* Task prompt
Could you pull out everything in the material from the line containing "Click the orange checkmark beside 精度重視の用途に最適" down to the line containing "pos(582,209)", copying those lines word for word but omitting the pictures?

* Data to process
***

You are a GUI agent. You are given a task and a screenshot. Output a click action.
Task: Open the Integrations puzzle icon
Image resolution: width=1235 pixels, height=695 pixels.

***

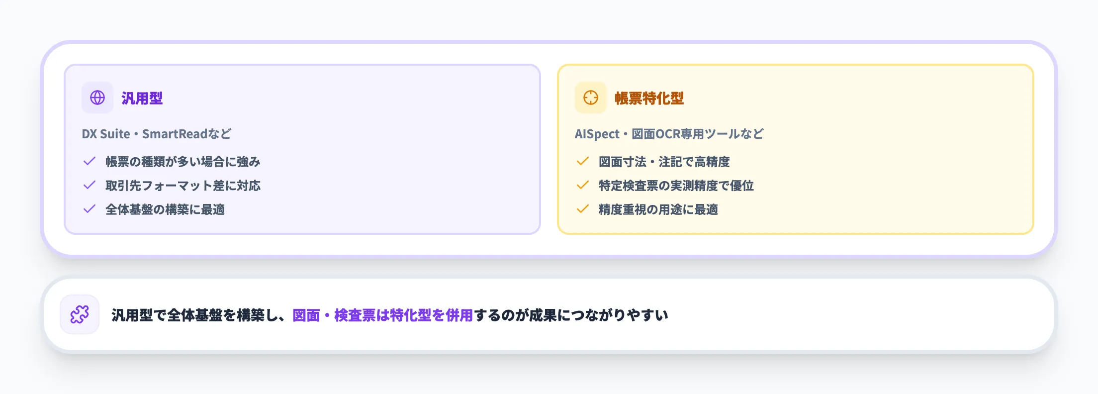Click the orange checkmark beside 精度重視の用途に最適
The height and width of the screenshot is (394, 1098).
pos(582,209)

***

* Correct output
Click the orange checkmark beside 精度重視の用途に最適
The height and width of the screenshot is (394, 1098).
pos(582,209)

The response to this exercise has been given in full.